Offline Analysis of Alarm Duration to Estimate On-Delay
- To determine what value of on-delay might mitigate the chattering behavior, click on the link to Download the alarm history in .csv or .xls format.
- Open the file in Excel and manipulate the data to create a pivot table / pareto chart that shows the percent of alarms that have been active for up to a period of time.
With the Time in Alarm data structured in a pareto chart, the % reduction of alarm occurrences can be estimated for various on-delay values. For example, the data shows that setting an alarm on-delay in the BAS of five minutes could be expected to eliminate approximately 90% of the alarm occurrences.
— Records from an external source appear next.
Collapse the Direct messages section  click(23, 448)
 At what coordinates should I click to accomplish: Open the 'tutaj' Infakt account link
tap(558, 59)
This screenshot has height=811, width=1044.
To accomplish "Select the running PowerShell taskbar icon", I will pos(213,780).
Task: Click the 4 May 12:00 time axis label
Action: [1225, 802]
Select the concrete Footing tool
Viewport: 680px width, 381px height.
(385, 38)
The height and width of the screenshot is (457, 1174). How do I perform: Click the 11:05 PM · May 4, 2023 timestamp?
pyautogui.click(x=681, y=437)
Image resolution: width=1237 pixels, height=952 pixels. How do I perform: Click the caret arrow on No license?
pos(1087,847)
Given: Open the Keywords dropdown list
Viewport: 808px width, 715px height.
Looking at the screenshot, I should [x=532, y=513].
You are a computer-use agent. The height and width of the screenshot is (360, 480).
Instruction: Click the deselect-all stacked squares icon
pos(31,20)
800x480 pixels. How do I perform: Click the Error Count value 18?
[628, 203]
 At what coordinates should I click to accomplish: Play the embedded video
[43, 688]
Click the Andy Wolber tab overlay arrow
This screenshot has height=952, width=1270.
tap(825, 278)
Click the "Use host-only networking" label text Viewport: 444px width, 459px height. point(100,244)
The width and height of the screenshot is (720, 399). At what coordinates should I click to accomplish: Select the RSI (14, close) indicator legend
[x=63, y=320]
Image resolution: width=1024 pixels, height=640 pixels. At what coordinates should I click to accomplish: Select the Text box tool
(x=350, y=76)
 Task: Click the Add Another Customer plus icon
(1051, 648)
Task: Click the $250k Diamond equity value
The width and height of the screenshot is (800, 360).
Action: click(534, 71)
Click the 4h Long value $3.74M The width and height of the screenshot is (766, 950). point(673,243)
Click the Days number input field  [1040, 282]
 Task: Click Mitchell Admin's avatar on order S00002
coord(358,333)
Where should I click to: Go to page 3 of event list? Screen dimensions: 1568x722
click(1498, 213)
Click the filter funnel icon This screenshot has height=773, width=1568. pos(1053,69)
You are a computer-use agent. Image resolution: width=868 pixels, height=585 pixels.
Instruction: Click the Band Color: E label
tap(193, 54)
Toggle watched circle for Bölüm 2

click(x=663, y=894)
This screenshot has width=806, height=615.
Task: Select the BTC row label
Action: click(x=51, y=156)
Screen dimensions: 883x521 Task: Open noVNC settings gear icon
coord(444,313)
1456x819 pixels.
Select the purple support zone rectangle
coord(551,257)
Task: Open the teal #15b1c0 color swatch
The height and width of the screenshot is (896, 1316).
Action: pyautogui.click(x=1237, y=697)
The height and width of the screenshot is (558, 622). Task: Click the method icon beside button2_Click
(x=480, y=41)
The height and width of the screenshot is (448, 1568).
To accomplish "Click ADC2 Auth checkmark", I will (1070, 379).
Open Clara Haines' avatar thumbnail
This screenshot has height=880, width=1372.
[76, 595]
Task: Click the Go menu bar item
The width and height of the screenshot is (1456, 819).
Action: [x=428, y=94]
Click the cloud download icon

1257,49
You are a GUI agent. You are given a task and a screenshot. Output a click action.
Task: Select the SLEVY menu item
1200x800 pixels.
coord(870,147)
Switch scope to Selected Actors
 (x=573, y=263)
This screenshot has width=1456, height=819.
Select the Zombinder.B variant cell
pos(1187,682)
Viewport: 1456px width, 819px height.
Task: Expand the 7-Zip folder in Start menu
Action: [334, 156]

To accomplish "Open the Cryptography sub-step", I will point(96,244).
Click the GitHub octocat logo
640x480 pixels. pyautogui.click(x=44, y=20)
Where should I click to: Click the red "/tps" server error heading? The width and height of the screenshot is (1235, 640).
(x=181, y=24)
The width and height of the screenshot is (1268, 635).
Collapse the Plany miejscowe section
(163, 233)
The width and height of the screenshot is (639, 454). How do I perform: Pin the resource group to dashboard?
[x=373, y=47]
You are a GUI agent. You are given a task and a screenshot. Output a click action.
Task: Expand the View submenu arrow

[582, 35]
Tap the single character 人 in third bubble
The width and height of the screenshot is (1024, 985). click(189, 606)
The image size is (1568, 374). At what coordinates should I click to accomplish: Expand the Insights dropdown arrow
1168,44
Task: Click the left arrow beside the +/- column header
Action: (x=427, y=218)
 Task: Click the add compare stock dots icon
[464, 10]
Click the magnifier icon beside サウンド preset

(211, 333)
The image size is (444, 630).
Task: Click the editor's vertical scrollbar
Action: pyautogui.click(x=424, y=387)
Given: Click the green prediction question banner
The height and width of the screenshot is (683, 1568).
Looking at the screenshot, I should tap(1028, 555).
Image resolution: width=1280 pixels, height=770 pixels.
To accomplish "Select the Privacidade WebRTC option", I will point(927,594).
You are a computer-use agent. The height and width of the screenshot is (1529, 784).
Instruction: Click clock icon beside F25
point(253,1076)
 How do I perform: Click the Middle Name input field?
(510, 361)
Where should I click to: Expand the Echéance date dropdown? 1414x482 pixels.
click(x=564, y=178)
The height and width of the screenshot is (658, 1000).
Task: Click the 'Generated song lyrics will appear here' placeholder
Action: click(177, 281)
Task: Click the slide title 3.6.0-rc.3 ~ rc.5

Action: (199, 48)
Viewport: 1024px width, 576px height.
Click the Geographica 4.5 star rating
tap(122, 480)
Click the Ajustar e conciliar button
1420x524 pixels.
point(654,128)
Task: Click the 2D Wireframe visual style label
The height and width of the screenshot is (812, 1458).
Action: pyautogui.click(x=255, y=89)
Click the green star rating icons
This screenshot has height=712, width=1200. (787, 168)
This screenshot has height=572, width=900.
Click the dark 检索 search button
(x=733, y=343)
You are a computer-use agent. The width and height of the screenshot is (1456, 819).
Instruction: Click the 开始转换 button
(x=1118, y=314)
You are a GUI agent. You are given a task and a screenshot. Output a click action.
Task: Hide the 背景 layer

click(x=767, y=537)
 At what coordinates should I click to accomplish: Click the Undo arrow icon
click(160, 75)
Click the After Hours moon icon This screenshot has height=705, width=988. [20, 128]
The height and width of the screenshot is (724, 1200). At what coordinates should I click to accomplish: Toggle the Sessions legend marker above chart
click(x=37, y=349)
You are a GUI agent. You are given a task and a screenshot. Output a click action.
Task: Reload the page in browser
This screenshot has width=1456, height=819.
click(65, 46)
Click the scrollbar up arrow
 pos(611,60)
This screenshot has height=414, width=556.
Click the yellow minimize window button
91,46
This is because more than 50% of alarm notifications are active for only two minutes.
Figure 9. Estimating BAS Alarm On-Delay based on Pareto Analysis of Time in Alarm
Stale Alarms
Stale alarms, those that remain active for more than 24 hours, create a double threat. First, they clutter BAS alarm displays, making it difficult for operators to become aware of new events. Second, because these alarms can't annunciate again, they essentially become disabled, creating a potential safety risk.
Common causes for stale alarms in Alarm Triage include:
- Misconfigured Alarms: This could be due to improper alarm definition, limits that are too strict/lax, or settings not considering the equipment's state.
- Invalid Alarms: Some alarms are not relevant for the current state and should be suppressed.
- Faulty Hardware: Hardware malfunctions trigger alarms that persist until repair or replacement.
- Communication Breakdown: Sometimes Alarm Triage fails to receive the "Return to Normal" signal from the BAS, keeping the alarm active even though the alarm has cleared.
Evaluate Alarm Validity:
-
Review Setpoint (Limit):
- Check if the limit is too close to the normal operating range using historical data.
- If so, adjust the limit based on the normal operating range and the severity of the issue the alarm represents (consequence threshold).
-
Assess State-Dependent Limits:
- Determine if the equipment/space has different operating modes requiring distinct alarm limits.
- If applicable, implement "Dynamic Alarming" to automatically adjust limits based on the detected state (e.g., Normal, Not in Use, In Use).
-
Identify Invalid Alarm States:
- Check if there are situations when the alarm shouldn't trigger and should be suppressed automatically.
Address Hardware Issues:
- If faulty hardware is causing the alarm, mark it as out-of-service in the BAS and Snooze the alarm in Alarm Triage.
Resolve Communication Errors:
- If the alarm shows active in Alarm Triage but has returned to normal (RTN) in the BAS, contact Virtual Facility for further assistance.
- You may also need to manually clear the alarm in Alarm Triage (specific instructions will depend on the system).